● **Lines for locating text and elements**:
==============================

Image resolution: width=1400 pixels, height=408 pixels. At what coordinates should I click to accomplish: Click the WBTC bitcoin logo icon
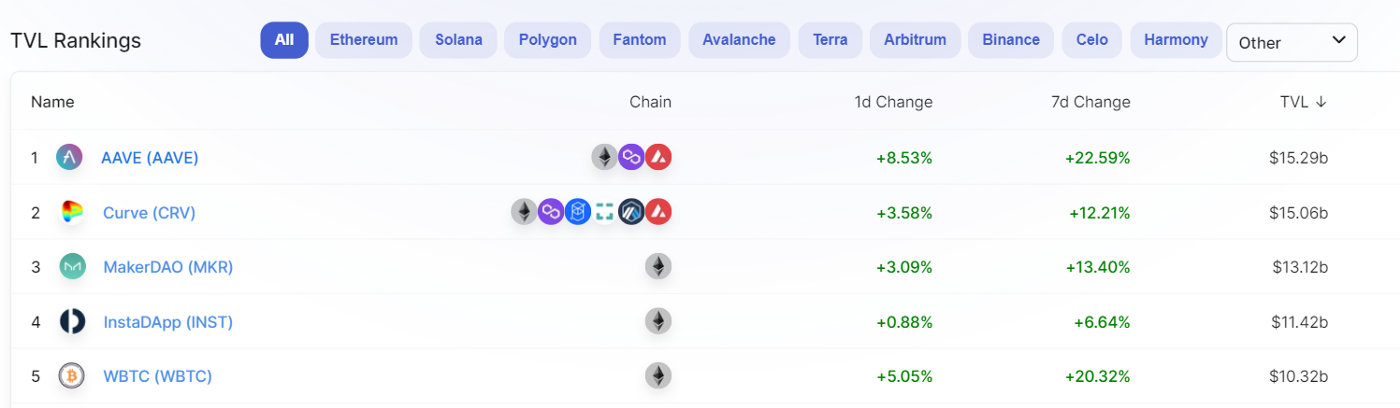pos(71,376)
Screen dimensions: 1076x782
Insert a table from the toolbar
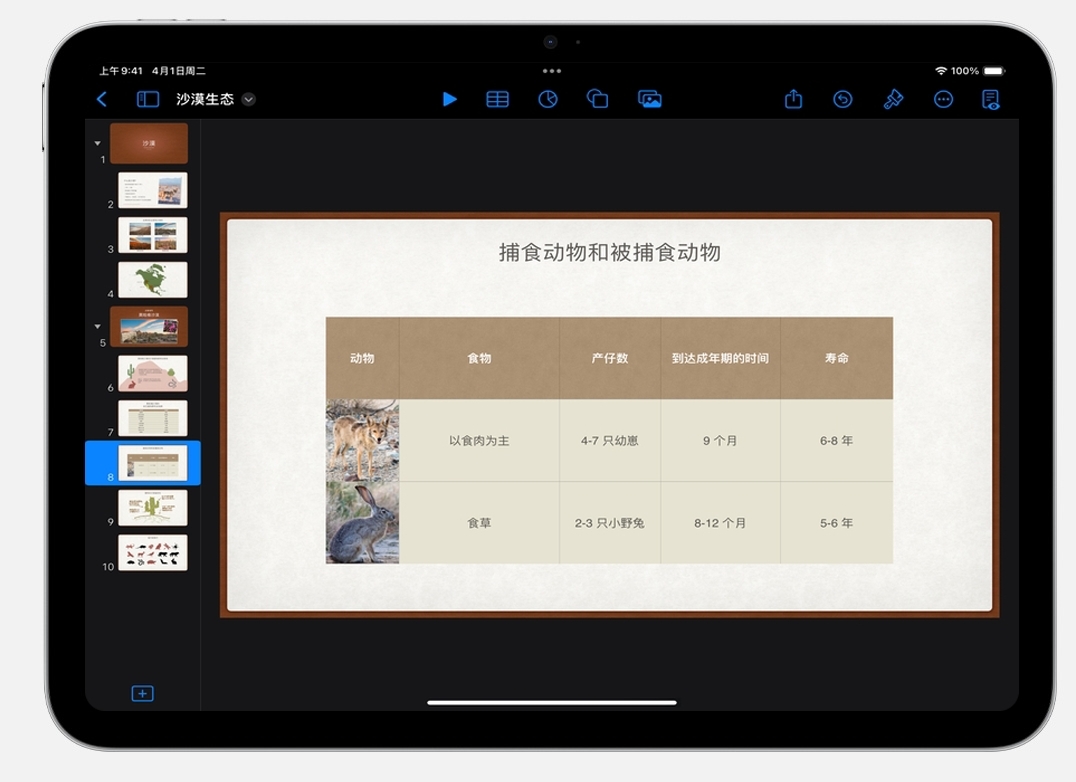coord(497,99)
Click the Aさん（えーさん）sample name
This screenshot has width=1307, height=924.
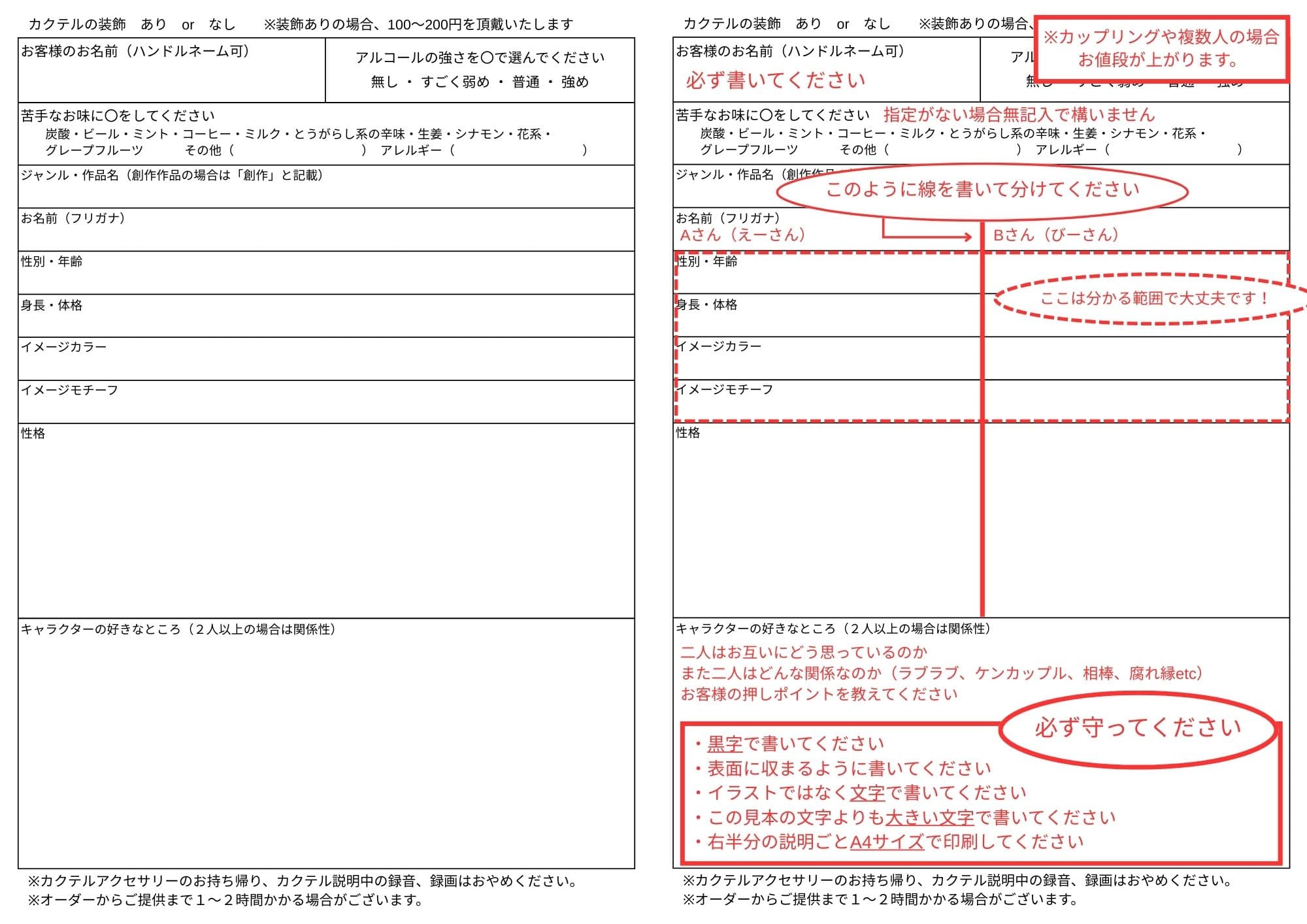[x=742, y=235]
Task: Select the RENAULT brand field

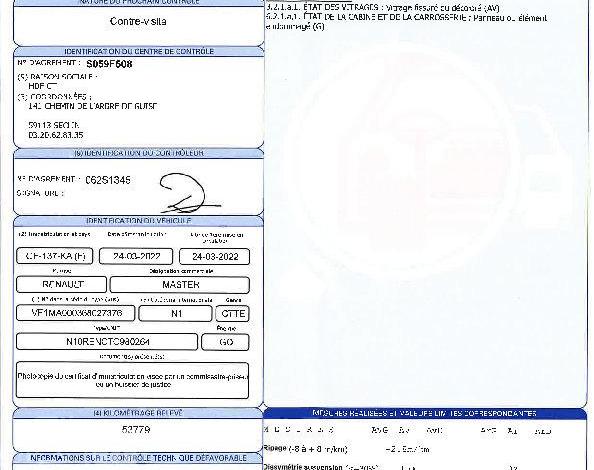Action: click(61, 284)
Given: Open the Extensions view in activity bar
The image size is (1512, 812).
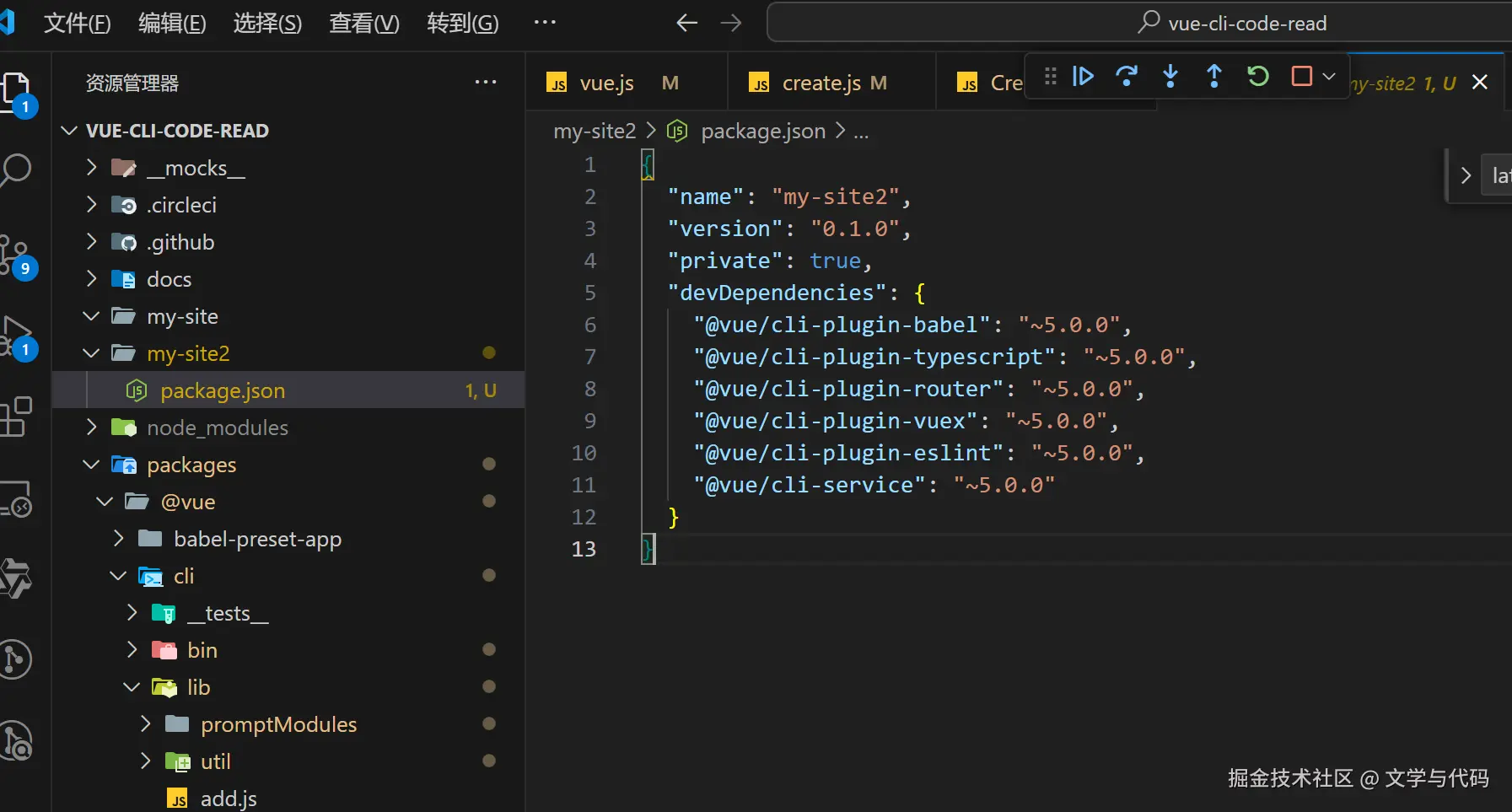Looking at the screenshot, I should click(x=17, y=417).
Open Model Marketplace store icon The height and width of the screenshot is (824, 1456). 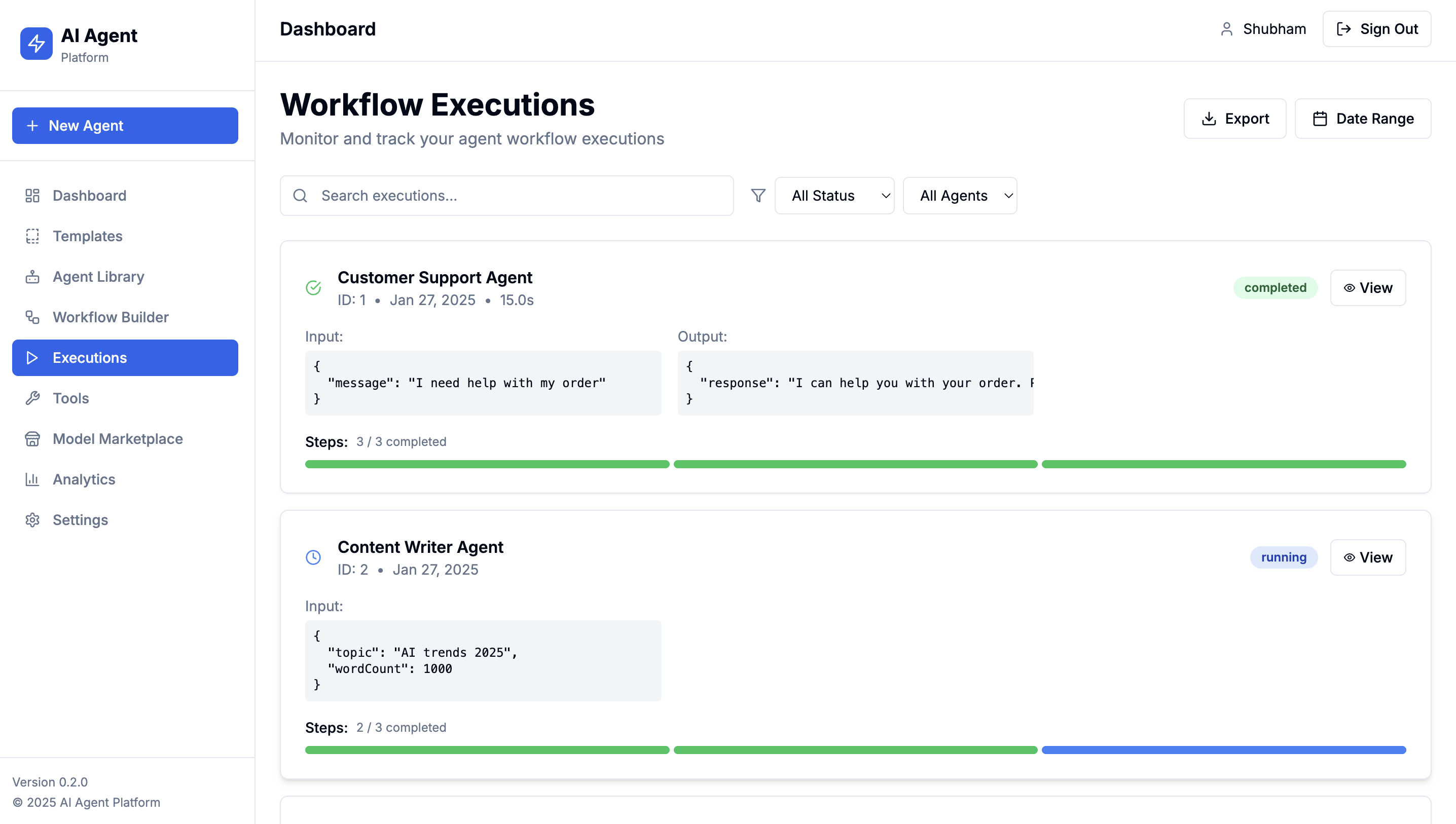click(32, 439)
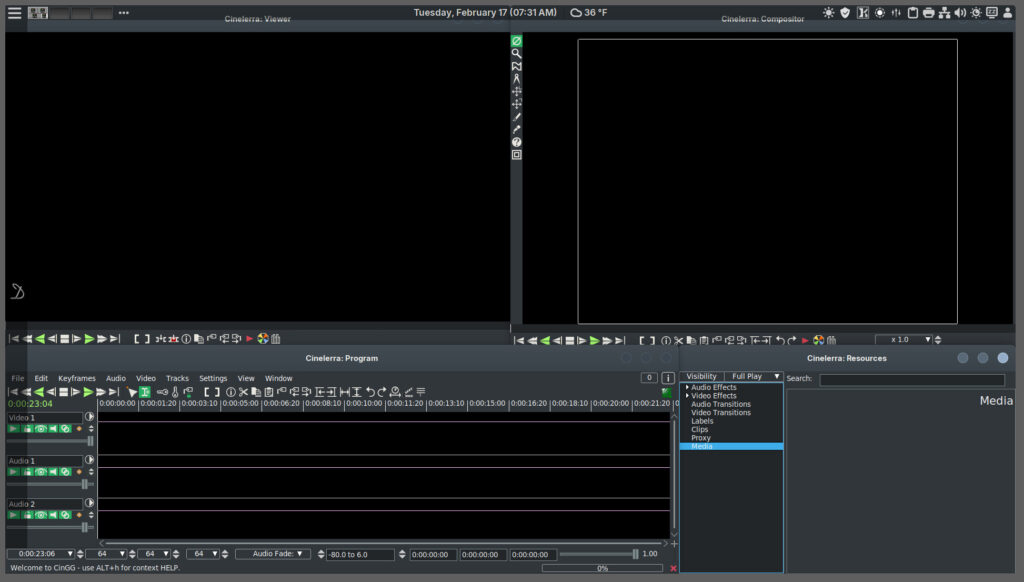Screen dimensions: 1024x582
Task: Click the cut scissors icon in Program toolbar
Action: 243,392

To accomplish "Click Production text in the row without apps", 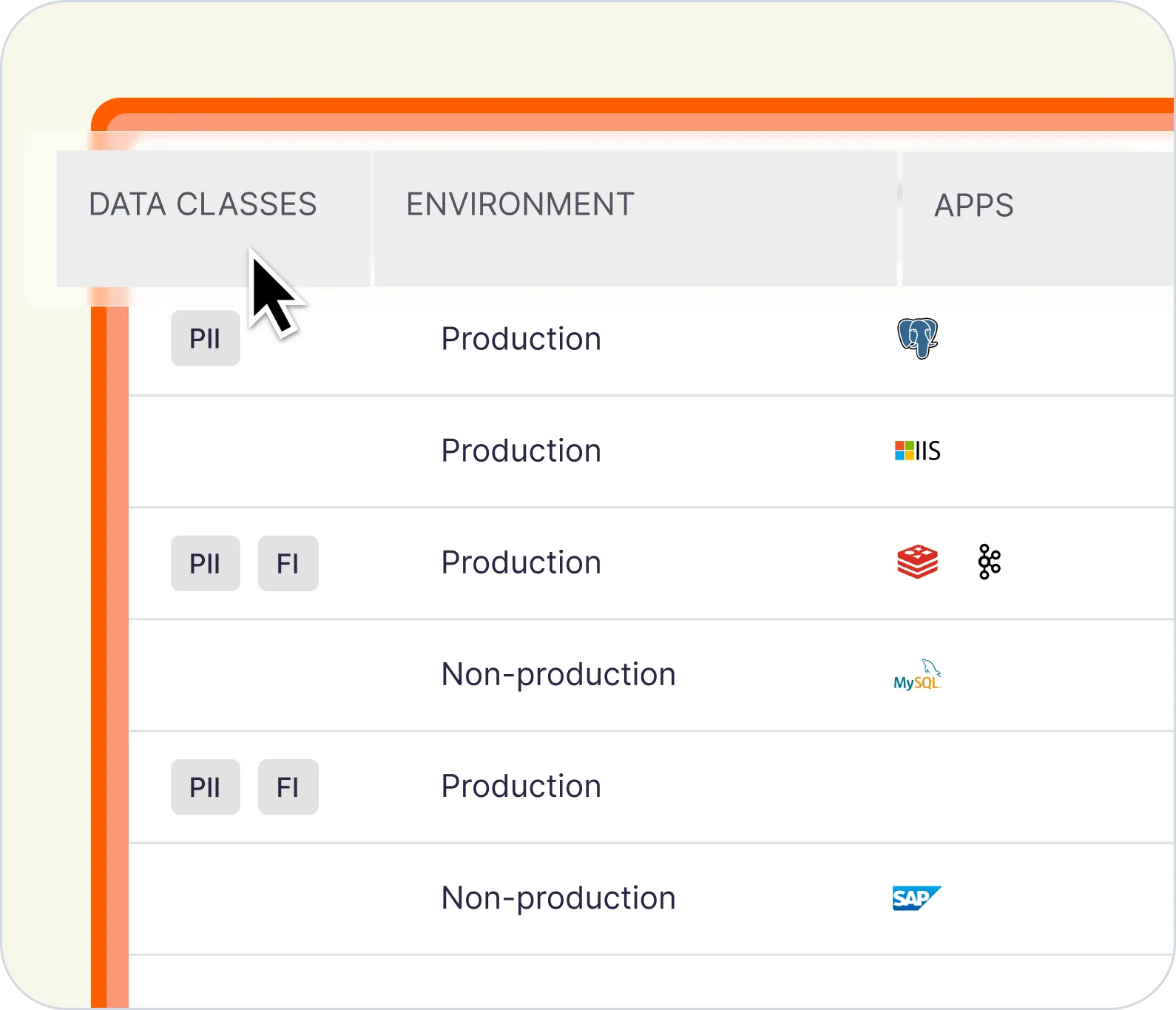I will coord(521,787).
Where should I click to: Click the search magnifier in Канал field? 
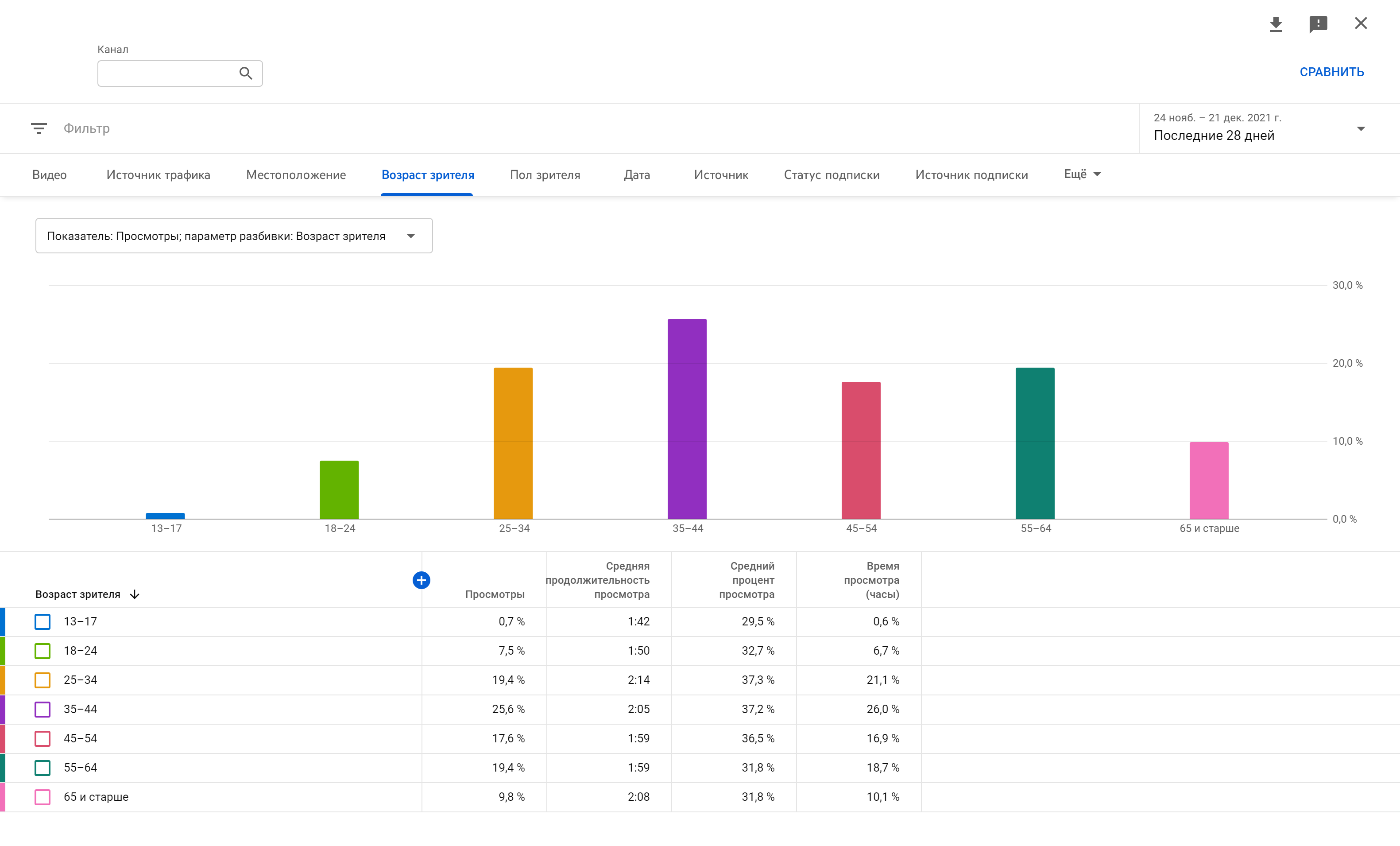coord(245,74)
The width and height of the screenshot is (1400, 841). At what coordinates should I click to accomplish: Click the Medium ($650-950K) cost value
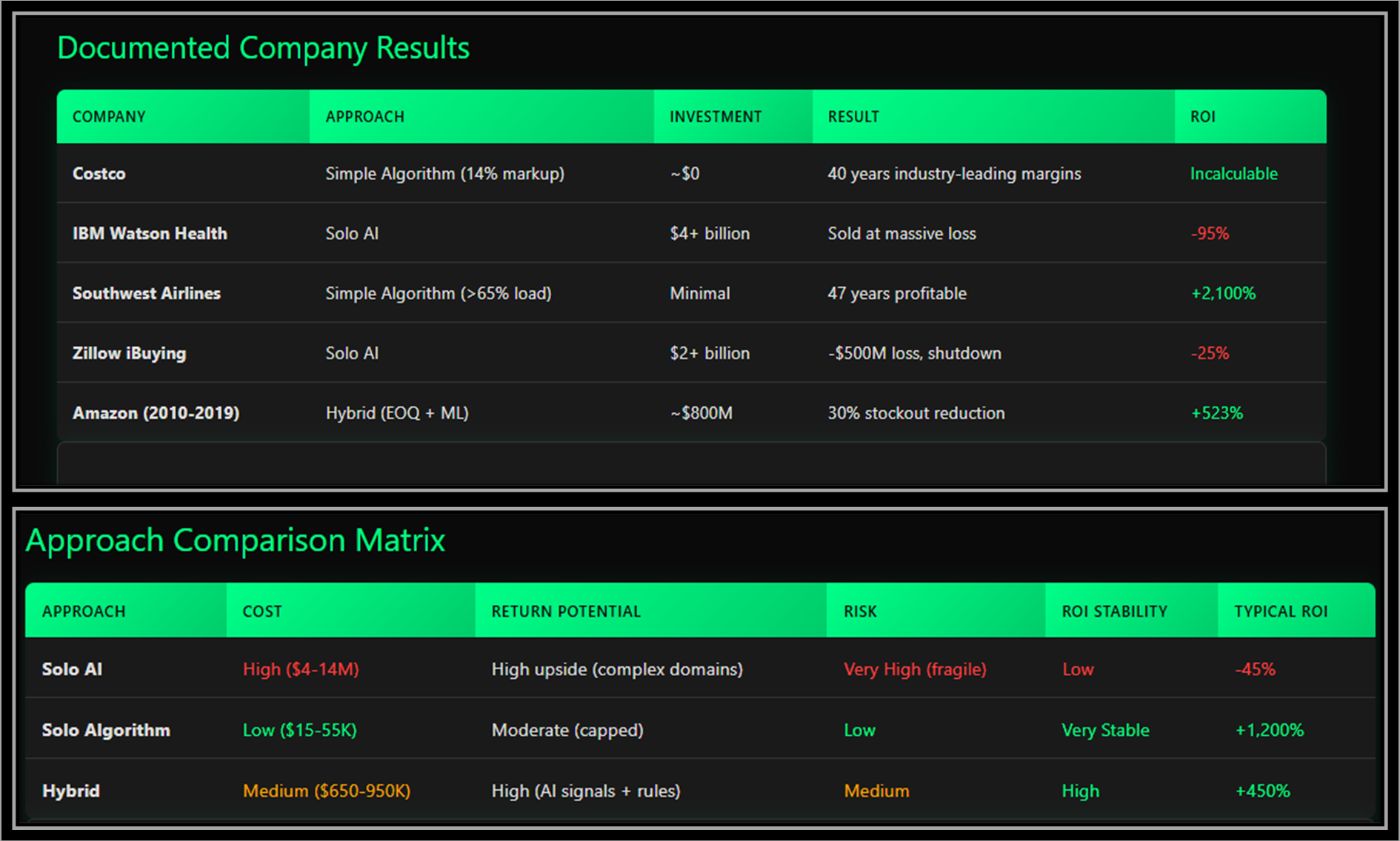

==============================

Please report every line above that contains the word "Task", copying each one in full.

Task: Select the RENAULT brand field
Task: Click the cut scissors icon in Program toolbar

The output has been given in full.